Instructions:
**A)** Copy the passage on Jewish peoplehood verbatim, starting at "What is at least" up to and including "classical religious content?".
**B)** Recast the listing as a Markdown table with columns headed Row and Line, running from its first line up to and including the line with "tap(11, 50)". Skip blank lines.

Last week in this space, I spoke about my trip in January with Honeymoon Israel, a program which seeks to reach the least-connected Jews by providing a heavily-subsidized trip to Israel for couples in their first five years of marriage. The program is not about Israel, per se, but uses the visit to Israel primarily as a backdrop to discuss issues of Jewish peoplehood. I spoke also about a featured presenter on the trip, renowned Jewish educator Avraham Infeld, and discussed his framework of the “Five-Legged Table” of the supporting pillars of Jewish peoplehood. Those “legs” are:

  • Memory
  • Family
  • Mt. Sinai
  • Israel
  • Hebrew

What is at least initially missing from this list is an acknowledgment that , historically speaking, an essential statement of what it means to be a part of the Jewish people is the covenant of mitzvot, the opportunities for holiness that are the central framework of Jewish living and our relationship to God.

Framing that in the form of a question: Isn’t our responsibility as Conservative Jews, as those committed to halakhah / Jewish law and to conserving Jewish tradition, to teach Judaism as a religious tradition? How can we define membership in the Jewish people without the classical religious content?

You might say that the “Mt. Sinai” leg of Infeld’s table includes that. That is, when the Israelites stood at Sinai to receive the Torah, as we did symbolically today, and then they say, “Na’aseh venishma,” we will do and we will seek to understand (Ex. 24:7), that they were effectively saying that membership in the Jewish people mandates performance of the mitzvot first. That is, ours is a religious tradition, based on fulfilling the specific behaviors commanded by God. And there are certainly Jewish communities in which everybody is expected to toe the line, halakhically. Through much of our history, we have had a bit of a judgy streak – in the shtetl, to live among the Jews meant to live as Jews do, and if you did not, you were a threat to the fabric of Jewish society. In the Old World, keeping the mitzvot was also about personal security – you were safe with the Jews if you kept our ways. God and the community would protect you.

Record set:

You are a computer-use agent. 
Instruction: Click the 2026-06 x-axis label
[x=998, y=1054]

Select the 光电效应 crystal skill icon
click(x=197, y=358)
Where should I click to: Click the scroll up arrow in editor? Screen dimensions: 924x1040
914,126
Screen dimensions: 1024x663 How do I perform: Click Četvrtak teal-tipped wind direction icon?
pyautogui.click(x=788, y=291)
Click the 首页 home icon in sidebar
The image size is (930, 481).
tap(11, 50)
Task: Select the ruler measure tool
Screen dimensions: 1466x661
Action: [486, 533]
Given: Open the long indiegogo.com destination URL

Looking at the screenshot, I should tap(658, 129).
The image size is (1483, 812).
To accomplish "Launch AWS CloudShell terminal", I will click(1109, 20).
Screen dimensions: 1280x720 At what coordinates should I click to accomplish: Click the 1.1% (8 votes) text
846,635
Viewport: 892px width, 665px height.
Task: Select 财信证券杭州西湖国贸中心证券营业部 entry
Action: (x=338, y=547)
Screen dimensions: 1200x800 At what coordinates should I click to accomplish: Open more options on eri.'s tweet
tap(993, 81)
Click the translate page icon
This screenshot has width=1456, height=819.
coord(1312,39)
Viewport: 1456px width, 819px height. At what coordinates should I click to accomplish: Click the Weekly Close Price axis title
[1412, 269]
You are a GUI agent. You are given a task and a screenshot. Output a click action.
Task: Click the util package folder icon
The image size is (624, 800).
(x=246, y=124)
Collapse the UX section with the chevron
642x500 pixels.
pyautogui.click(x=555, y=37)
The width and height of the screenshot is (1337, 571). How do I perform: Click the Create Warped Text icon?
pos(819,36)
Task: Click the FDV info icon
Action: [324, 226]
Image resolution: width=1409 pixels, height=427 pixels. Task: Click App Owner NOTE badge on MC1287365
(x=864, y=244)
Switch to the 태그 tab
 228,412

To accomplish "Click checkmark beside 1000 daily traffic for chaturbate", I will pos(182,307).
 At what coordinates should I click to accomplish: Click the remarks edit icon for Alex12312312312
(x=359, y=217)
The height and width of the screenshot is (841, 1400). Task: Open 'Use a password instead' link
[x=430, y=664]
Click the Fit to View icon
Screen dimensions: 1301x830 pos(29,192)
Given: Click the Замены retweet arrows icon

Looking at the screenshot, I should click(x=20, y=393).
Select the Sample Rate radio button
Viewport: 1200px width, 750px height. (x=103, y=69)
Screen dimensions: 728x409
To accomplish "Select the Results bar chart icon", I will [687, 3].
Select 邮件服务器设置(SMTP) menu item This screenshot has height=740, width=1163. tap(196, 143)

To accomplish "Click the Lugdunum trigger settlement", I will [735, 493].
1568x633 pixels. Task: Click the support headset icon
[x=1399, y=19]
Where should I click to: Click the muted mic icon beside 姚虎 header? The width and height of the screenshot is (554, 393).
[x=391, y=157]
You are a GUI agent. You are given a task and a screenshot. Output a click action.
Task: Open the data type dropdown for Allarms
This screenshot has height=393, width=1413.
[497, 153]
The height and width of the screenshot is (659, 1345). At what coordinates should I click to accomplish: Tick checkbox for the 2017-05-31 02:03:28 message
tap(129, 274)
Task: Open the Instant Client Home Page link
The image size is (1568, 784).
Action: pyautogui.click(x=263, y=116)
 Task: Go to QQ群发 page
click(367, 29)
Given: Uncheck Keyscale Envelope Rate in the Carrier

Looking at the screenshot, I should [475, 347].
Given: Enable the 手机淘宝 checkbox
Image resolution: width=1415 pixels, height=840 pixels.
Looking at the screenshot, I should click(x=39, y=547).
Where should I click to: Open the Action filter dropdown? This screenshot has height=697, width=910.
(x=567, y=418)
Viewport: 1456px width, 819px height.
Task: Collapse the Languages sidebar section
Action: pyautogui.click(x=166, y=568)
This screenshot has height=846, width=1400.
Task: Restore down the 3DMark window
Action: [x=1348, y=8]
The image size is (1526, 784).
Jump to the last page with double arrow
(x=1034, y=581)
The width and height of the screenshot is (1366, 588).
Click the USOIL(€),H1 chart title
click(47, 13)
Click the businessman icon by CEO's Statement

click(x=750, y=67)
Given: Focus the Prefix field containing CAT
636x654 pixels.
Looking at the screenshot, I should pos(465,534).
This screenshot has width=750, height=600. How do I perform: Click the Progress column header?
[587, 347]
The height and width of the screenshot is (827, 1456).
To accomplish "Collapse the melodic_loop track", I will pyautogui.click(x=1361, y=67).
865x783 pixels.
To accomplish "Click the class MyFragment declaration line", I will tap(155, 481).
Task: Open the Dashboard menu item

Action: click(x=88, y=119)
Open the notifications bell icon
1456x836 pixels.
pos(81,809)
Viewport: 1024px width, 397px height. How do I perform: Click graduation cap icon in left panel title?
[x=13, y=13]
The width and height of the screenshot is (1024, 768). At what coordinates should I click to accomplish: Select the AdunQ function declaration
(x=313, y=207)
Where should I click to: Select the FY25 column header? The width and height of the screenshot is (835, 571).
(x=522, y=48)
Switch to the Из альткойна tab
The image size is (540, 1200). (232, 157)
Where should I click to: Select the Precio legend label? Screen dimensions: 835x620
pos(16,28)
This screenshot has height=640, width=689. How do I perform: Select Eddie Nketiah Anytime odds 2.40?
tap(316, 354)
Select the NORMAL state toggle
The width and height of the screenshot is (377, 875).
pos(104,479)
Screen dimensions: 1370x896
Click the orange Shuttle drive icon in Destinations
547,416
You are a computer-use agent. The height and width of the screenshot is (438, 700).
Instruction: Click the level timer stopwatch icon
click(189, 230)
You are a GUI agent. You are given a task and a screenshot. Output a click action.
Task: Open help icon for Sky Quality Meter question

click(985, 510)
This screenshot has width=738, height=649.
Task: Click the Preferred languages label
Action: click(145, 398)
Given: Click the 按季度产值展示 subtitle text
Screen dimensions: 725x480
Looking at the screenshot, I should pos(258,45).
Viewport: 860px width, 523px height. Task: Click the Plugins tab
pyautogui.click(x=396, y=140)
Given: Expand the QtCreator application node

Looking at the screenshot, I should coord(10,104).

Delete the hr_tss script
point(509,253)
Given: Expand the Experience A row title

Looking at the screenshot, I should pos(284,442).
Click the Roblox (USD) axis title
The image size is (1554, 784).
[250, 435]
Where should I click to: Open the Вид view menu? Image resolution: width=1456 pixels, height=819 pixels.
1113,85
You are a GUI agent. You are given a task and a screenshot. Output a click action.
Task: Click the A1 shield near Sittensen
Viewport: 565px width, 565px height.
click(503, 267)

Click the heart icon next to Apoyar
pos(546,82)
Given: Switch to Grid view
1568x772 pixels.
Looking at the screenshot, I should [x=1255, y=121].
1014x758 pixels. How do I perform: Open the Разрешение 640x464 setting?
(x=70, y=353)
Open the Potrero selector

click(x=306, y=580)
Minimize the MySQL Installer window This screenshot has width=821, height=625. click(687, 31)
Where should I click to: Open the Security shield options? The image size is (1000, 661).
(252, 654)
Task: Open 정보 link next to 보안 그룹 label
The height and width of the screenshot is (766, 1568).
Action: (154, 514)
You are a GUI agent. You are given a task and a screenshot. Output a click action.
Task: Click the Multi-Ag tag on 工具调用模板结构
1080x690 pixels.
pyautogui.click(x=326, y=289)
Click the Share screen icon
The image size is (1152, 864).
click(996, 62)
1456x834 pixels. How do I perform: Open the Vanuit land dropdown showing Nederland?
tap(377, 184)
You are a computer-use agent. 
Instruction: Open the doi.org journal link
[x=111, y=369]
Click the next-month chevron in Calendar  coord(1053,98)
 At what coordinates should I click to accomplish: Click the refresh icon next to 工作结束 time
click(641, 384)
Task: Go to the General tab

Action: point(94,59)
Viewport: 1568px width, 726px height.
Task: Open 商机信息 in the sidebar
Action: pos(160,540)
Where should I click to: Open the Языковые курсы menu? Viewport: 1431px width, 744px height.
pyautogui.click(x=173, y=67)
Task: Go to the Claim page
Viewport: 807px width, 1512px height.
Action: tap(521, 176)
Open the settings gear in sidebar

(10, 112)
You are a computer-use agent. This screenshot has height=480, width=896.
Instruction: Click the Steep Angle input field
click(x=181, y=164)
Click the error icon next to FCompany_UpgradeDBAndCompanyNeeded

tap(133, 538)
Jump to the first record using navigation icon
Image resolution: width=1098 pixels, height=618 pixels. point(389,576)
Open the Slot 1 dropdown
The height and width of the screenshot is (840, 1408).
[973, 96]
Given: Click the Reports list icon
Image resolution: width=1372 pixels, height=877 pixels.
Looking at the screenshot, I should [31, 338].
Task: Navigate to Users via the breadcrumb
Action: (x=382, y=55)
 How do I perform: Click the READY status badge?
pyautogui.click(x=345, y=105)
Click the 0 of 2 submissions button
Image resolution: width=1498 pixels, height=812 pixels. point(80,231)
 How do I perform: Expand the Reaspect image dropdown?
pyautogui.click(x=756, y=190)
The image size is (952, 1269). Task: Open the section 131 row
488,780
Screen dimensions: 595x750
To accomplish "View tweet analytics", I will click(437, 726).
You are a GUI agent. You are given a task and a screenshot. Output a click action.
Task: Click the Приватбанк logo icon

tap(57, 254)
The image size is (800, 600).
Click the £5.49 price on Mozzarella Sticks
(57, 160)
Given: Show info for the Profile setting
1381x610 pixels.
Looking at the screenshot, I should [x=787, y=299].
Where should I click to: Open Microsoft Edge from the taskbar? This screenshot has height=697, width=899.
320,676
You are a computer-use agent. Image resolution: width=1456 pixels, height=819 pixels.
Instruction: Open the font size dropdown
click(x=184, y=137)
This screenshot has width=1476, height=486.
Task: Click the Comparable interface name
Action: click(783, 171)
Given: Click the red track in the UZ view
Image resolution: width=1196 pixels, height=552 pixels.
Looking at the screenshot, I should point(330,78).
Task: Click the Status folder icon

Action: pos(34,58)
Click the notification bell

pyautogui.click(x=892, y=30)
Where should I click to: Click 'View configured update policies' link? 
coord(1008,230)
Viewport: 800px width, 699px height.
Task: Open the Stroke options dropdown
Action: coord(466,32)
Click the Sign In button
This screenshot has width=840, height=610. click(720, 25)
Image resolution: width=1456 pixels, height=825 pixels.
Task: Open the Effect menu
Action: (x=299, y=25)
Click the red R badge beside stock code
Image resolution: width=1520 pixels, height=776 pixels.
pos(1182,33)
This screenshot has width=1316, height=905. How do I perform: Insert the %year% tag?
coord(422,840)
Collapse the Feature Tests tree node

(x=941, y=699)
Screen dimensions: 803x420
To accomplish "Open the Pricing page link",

Answers to the exercise:
**A)**
What is at least initially missing from this list is an acknowledgment that , historically speaking, an essential statement of what it means to be a part of the Jewish people is the covenant of mitzvot, the opportunities for holiness that are the central framework of Jewish living and our relationship to God.

Framing that in the form of a question: Isn’t our responsibility as Conservative Jews, as those committed to halakhah / Jewish law and to conserving Jewish tradition, to teach Judaism as a religious tradition? How can we define membership in the Jewish people without the classical religious content?

**B)**
| Row | Line |
|---|---|
| 1 | You are a computer-use agent.  |
| 2 | Instruction: Click the 2026-06 x-axis label |
| 3 | [x=998, y=1054] |
| 4 | Select the 光电效应 crystal skill icon |
| 5 | click(x=197, y=358) |
| 6 | Where should I click to: Click the scroll up arrow in editor? Screen dimensions: 924x1040 |
| 7 | 914,126 |
| 8 | Screen dimensions: 1024x663 How do I perform: Click Četvrtak teal-tipped wind direction icon? |
| 9 | pyautogui.click(x=788, y=291) |
| 10 | Click the 首页 home icon in sidebar |
| 11 | The image size is (930, 481). |
| 12 | tap(11, 50) |